Abstract

Pedestrian tracking is an important research content in the field of computer vision. Tracking is achieved by predicting the position of a specific pedestrian in each frame of a video. Pedestrian tracking methods include neural network-based methods and traditional template matching-based methods, such as the SiamRPN (Siamese region proposal network), the DASiamRPN (distractor-aware SiamRPN), and the KCF (kernel correlation filter). The KCF algorithm has no scale-adaptive capability and cannot effectively solve the occlusion problem, and because of many defects of the HOG (histogram of oriented gradient) feature that the KCF uses, the tracking target is easy to lose. For those defects of the KCF algorithm, an improved KCF model, the SKCFMDF (scale-adaptive KCF mixed with deep feature) algorithm was designed.
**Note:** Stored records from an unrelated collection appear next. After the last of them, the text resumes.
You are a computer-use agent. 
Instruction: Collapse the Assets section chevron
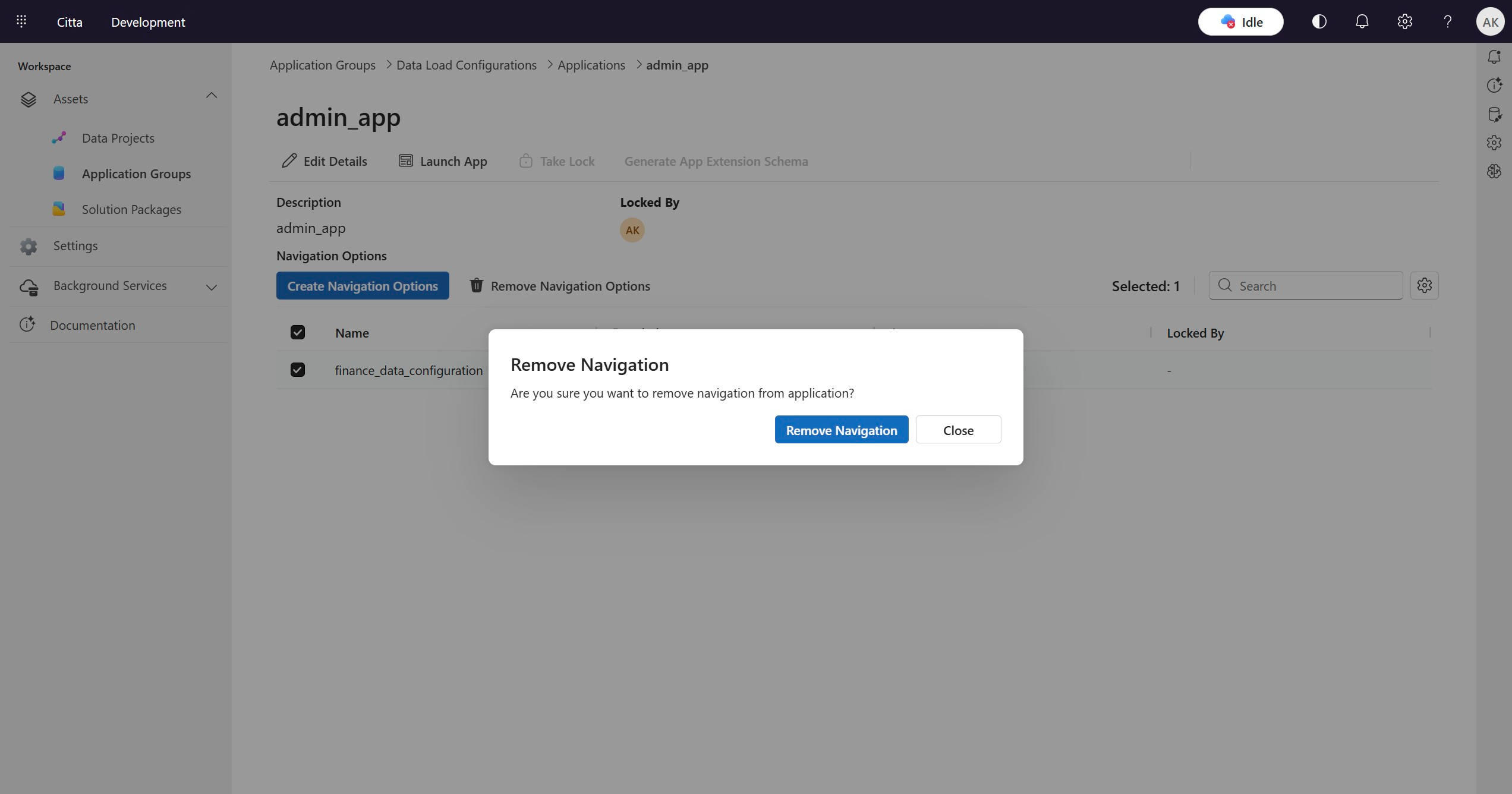click(x=212, y=96)
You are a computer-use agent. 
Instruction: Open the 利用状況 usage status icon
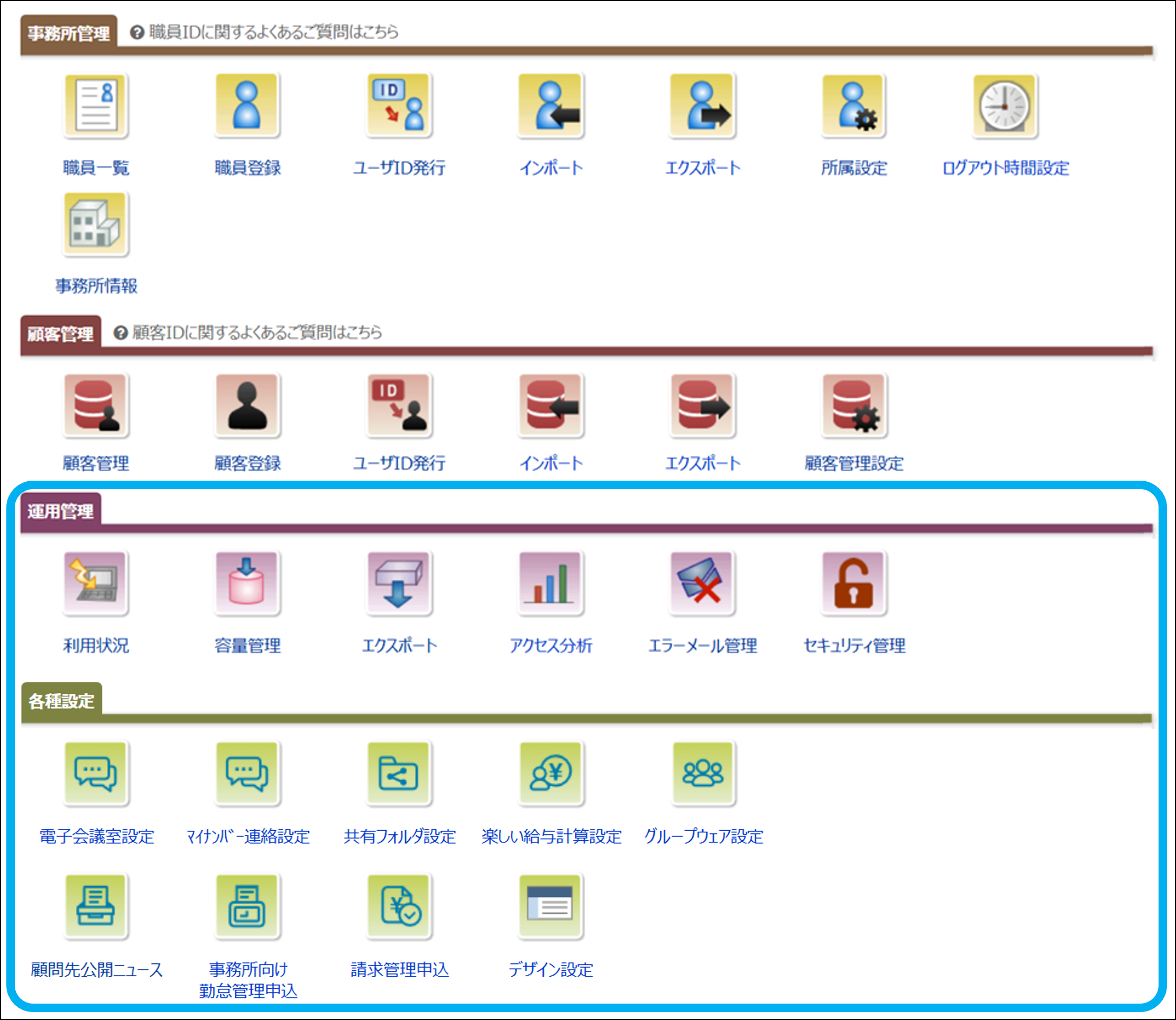[96, 583]
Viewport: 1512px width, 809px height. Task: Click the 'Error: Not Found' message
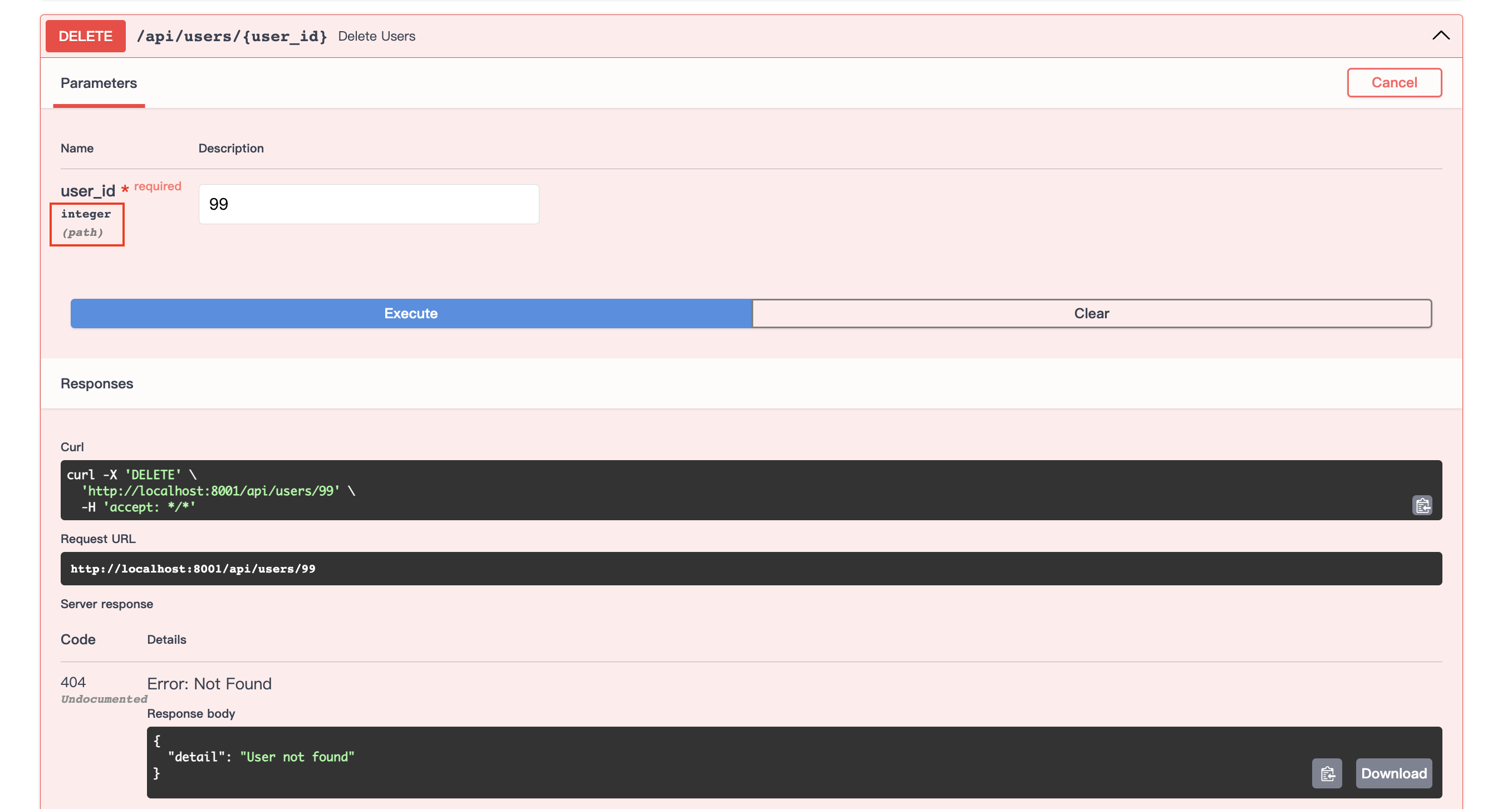pyautogui.click(x=209, y=683)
By introducing deep features extracted by a newly designed neural network and by introducing the YOLOv3 (you only look once version 3) object detection algorithm, which was also improved for more accurate detection, the model was able to achieve scale adaptation and to effectively solve the problem of occlusion and defects of the HOG feature. Compared with the original KCF, the success rate of pedestrian tracking under complex conditions was increased by 36%. Compared with the mainstream SiamRPN and DASiamRPN models, it was still able to achieve a small improvement.